» Task directions
Copy each record below without changing a single word.

********

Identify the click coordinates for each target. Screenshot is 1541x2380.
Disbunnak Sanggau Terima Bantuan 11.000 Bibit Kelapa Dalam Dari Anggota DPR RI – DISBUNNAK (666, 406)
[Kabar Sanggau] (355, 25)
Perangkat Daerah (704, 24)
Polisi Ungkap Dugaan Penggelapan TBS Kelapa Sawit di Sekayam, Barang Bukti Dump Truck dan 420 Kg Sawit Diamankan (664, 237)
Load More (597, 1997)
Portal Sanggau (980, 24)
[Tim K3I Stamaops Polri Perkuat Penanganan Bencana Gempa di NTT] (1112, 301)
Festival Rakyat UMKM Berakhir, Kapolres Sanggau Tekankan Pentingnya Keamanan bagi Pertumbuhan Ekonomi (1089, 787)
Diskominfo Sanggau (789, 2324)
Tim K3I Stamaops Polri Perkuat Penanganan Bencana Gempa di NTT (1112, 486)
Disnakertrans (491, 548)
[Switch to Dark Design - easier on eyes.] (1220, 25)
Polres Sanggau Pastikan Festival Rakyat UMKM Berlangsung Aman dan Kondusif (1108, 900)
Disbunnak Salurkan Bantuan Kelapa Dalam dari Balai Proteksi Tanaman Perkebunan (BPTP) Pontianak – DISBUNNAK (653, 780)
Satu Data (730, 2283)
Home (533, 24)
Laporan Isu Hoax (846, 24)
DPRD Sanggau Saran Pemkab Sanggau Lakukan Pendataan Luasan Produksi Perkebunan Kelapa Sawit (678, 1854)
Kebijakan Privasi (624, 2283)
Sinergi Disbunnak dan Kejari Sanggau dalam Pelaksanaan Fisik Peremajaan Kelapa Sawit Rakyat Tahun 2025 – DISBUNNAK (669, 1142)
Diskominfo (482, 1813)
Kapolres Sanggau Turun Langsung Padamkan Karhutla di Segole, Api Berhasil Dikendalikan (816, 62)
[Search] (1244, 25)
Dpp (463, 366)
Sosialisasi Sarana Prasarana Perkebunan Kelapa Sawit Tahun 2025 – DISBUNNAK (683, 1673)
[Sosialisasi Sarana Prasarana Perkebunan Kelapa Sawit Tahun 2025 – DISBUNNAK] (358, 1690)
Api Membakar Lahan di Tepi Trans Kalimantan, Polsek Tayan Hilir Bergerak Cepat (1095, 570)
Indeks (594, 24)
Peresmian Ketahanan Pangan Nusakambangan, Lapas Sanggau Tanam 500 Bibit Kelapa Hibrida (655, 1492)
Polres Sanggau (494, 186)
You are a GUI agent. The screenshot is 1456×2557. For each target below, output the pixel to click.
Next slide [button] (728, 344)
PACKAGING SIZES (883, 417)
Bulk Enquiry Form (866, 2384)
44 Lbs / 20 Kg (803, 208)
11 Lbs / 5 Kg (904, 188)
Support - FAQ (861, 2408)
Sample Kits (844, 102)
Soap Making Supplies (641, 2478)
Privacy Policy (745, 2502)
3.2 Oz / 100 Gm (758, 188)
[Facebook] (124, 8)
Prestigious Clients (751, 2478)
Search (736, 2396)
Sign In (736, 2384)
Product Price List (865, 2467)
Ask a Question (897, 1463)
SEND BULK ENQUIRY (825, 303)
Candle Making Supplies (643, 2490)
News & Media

********

» Exercise solution
Identify the click coordinates for each target. Screenshot is 1541x2380.
Disbunnak Sanggau Terima Bantuan 11.000 Bibit Kelapa Dalam Dari Anggota DPR RI – DISBUNNAK (666, 406)
[Kabar Sanggau] (355, 25)
Perangkat Daerah (704, 24)
Polisi Ungkap Dugaan Penggelapan TBS Kelapa Sawit di Sekayam, Barang Bukti Dump Truck dan 420 Kg Sawit Diamankan (664, 237)
Load More (597, 1997)
Portal Sanggau (980, 24)
[Tim K3I Stamaops Polri Perkuat Penanganan Bencana Gempa di NTT] (1112, 301)
Festival Rakyat UMKM Berakhir, Kapolres Sanggau Tekankan Pentingnya Keamanan bagi Pertumbuhan Ekonomi (1089, 787)
Diskominfo Sanggau (789, 2324)
Tim K3I Stamaops Polri Perkuat Penanganan Bencana Gempa di NTT (1112, 486)
Disnakertrans (491, 548)
[Switch to Dark Design - easier on eyes.] (1220, 25)
Polres Sanggau Pastikan Festival Rakyat UMKM Berlangsung Aman dan Kondusif (1108, 900)
Disbunnak Salurkan Bantuan Kelapa Dalam dari Balai Proteksi Tanaman Perkebunan (BPTP) Pontianak – DISBUNNAK (653, 780)
Satu Data (730, 2283)
Home (533, 24)
Laporan Isu Hoax (846, 24)
DPRD Sanggau Saran Pemkab Sanggau Lakukan Pendataan Luasan Produksi Perkebunan Kelapa Sawit (678, 1854)
Kebijakan Privasi (624, 2283)
Sinergi Disbunnak dan Kejari Sanggau dalam Pelaksanaan Fisik Peremajaan Kelapa Sawit Rakyat Tahun 2025 – DISBUNNAK (669, 1142)
Diskominfo (482, 1813)
Kapolres Sanggau Turun Langsung Padamkan Karhutla di Segole, Api Berhasil Dikendalikan (816, 62)
[Search] (1244, 25)
Dpp (463, 366)
Sosialisasi Sarana Prasarana Perkebunan Kelapa Sawit Tahun 2025 – DISBUNNAK (683, 1673)
[Sosialisasi Sarana Prasarana Perkebunan Kelapa Sawit Tahun 2025 – DISBUNNAK] (358, 1690)
Api Membakar Lahan di Tepi Trans Kalimantan, Polsek Tayan Hilir Bergerak Cepat (1095, 570)
Indeks (594, 24)
Peresmian Ketahanan Pangan Nusakambangan, Lapas Sanggau Tanam 500 Bibit Kelapa Hibrida (655, 1492)
Polres Sanggau (494, 186)
You are a GUI agent. The screenshot is 1456×2557. For each target below, output the pixel to click.
Next slide [button] (728, 344)
PACKAGING SIZES (883, 417)
Bulk Enquiry Form (866, 2384)
44 Lbs / 20 Kg (803, 208)
11 Lbs / 5 Kg (904, 188)
Support - FAQ (861, 2408)
Sample Kits (844, 102)
Soap Making Supplies (641, 2478)
Privacy Policy (745, 2502)
3.2 Oz / 100 Gm (758, 188)
[Facebook] (124, 8)
Prestigious Clients (751, 2478)
Search (736, 2396)
Sign In (736, 2384)
Product Price List (865, 2467)
Ask a Question (897, 1463)
SEND BULK ENQUIRY (825, 303)
Candle Making Supplies (643, 2490)
News & Media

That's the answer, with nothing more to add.